#### RECORD SET

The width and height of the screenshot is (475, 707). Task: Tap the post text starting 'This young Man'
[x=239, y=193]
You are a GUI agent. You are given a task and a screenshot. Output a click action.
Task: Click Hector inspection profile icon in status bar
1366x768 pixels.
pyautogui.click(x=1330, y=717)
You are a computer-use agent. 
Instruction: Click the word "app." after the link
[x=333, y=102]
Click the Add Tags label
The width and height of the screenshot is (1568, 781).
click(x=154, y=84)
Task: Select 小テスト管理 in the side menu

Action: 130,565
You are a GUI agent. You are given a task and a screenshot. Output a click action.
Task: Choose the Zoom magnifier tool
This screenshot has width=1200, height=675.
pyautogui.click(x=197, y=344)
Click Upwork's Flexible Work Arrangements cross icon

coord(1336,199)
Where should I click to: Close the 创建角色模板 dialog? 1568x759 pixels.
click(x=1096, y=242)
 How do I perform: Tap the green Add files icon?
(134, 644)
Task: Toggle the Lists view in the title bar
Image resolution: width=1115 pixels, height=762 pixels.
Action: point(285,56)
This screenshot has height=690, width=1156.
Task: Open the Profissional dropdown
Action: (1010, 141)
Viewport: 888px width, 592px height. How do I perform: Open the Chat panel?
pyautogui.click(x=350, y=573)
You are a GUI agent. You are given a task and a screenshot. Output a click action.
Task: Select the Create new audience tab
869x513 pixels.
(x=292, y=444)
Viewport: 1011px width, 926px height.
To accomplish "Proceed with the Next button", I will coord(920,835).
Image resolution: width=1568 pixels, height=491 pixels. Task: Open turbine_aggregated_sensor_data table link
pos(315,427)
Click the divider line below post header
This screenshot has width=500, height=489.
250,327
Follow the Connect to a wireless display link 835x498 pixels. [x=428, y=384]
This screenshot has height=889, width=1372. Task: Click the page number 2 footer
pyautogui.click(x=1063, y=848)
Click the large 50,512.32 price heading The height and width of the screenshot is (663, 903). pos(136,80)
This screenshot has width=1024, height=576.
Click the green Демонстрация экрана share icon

########

[YOUR OBJECTIVE] Exact retyping is required: the line with "This screenshot has width=1024, height=576." through the end of the data, both ends included, and no other line.

[TASK SOLUTION]
This screenshot has width=1024, height=576.
Click the green Демонстрация экрана share icon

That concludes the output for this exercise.